40年以上にわたって中国経済の支柱になってきたのは、安価な労働力だ。それを目当てに、欧州や北米の製造業者が中国に殺到。はじめはシンプルで安い製品を、やがては、より精巧で高価な製品を製造するようになった。こうした投資により、中国経済は驚異的な急成長を遂げた。
しかし、しばらく前から、中国とアジア全般における賃金は西側諸国よりも速いペースで上昇しており、いまでは低コストという強みはほぼ消えつつある。
かつて、西洋と中国の間には非常に大きな賃金格差が存在した。中国の国家統計局によると、中国が世界貿易機関(WTO)に加盟した2001年当時、中国人の平均賃金は年間およそ9333元、米ドルに換算して約1127ドル(約15万円)だった。一方、米社会保障局(SSA)によると、同時期における米国の平均賃金は年間3万846ドル(約410万円)で、中国の30倍近くに上っていた。
そのころ全米自動車労働組合(UAW)が実施したある調査によると、中国の自動車業界で働く労働者1人の平均時給は米ドル換算で59セント(約78円)で、米国の同業界で働く労働者が得る時給の3%にも満たなかった。遠く離れた中国での製造となれば、複雑な条件とコストが伴うし、米国の労働者のほうが質の高いトレーニングを受け、生産性も高かったが、人件費の差は抗しがたいものだった。こうしてメーカー側は、中国での製造に重心を移していった。
ところが、やがて中国では、西側諸国のメーカー増加と経済成長に伴い、賃金が上昇し始めた。そのスピードは、欧米をはるかにしのぐものだった。
2011年になると、中国の平均賃金は年間4万1799元、米ドル換算で6120ドル(約81万円)まで増えた。同年の米国の平均賃金は年間およそ4万ドル(約531万円)で、中国を大きく上回ってはいたものの、その差は6.5倍にまで縮小した。
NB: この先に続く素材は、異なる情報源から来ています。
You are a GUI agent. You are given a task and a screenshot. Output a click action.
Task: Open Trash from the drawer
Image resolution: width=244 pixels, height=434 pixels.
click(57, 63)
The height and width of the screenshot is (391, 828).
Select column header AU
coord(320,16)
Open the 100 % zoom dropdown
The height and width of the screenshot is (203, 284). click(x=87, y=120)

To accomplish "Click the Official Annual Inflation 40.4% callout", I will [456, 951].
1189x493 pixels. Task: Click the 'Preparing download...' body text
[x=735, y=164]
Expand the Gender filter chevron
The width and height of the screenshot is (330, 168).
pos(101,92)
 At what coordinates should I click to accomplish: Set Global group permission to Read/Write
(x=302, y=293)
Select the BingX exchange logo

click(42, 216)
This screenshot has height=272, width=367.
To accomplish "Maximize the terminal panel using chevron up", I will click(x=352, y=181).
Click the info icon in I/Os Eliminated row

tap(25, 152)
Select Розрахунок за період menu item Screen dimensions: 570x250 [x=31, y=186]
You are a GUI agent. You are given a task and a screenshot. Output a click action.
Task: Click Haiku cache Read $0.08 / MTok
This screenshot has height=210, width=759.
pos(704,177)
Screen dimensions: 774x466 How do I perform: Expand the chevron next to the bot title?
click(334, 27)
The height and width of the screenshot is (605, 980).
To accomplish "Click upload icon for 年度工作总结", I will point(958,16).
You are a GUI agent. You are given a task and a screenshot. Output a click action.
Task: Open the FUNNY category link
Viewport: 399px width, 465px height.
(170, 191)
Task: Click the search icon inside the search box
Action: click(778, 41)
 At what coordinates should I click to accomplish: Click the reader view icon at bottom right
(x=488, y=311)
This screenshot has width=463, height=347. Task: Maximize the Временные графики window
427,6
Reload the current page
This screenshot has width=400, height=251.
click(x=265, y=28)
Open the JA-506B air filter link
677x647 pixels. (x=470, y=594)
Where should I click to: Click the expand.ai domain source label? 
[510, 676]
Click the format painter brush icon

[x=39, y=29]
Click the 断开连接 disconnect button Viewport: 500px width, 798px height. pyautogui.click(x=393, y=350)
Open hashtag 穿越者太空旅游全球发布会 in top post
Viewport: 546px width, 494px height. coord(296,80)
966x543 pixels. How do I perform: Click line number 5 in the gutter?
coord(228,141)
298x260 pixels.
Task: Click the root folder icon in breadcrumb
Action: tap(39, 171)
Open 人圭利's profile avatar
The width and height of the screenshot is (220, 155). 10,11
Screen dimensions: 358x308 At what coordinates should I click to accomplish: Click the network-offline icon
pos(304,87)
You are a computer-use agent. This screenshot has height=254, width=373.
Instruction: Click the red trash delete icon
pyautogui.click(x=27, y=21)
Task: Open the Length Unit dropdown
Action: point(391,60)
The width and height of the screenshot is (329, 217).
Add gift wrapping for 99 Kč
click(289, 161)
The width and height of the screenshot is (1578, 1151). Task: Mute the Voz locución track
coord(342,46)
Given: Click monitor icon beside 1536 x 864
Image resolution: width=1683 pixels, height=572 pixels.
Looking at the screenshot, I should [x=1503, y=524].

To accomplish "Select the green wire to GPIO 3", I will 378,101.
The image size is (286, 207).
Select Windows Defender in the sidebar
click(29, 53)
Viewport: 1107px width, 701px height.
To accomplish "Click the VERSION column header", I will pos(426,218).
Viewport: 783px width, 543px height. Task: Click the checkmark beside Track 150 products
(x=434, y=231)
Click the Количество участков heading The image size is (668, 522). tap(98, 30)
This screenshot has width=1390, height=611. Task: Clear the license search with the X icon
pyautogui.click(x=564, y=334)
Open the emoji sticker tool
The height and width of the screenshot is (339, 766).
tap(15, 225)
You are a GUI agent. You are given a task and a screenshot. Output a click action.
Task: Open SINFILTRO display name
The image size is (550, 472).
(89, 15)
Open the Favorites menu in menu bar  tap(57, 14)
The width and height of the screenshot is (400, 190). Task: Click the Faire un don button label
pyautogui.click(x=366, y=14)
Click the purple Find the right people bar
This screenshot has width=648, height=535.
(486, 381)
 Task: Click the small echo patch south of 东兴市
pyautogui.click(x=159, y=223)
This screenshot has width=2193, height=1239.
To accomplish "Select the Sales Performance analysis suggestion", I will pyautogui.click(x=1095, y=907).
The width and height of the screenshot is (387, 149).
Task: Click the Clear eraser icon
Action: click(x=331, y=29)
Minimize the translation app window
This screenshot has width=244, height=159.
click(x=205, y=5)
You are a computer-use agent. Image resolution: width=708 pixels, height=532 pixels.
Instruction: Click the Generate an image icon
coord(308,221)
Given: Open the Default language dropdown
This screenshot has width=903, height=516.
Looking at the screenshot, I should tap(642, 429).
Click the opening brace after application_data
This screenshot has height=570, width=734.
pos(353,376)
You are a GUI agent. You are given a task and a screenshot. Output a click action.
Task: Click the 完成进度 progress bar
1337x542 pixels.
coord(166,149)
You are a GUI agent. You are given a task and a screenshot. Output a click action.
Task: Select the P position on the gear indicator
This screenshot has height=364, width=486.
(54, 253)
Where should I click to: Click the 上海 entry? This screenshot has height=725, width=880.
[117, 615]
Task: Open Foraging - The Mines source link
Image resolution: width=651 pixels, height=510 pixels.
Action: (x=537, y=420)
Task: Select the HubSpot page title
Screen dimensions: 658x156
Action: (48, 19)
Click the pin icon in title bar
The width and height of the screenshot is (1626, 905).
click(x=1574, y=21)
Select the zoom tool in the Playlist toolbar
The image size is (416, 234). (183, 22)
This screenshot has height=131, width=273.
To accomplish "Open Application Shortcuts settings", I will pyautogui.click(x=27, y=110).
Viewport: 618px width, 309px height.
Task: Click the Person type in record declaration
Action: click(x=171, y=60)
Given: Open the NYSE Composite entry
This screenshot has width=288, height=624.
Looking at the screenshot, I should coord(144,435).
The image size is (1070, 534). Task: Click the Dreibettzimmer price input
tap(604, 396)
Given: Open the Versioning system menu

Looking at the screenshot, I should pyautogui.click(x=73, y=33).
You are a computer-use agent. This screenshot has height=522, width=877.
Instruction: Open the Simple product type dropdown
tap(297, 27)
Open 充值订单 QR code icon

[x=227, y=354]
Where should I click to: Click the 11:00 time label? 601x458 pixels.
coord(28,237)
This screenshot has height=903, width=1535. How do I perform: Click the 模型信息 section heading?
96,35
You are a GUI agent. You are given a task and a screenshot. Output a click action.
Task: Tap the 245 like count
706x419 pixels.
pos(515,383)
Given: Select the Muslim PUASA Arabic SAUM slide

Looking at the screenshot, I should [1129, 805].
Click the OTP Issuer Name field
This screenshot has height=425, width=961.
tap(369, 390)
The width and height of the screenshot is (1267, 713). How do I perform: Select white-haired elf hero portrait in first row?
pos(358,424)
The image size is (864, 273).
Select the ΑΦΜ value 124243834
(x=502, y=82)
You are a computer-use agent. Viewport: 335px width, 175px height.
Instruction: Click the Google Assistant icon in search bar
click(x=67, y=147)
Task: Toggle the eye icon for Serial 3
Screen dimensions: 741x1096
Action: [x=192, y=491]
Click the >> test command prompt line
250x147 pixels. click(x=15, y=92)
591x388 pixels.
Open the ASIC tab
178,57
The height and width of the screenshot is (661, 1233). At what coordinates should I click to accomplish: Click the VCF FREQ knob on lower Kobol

その後、新型コロナウイルスの流行により、中国から西側諸国への物流にさまざまな問題が生じたころまでには、賃金の差は大きいとは言えないものになっていた。中国の国家統計局が公表した21年通年データによると、中国の平均賃金は年間10万5000元、米ドル換算で1万6153ドル(約214万円)。一方、米国の平均賃金は年間およそ5万8120ドル(約771万円)と、中国の3.5倍だ。格差は依然として大きいが、以前ほどではない。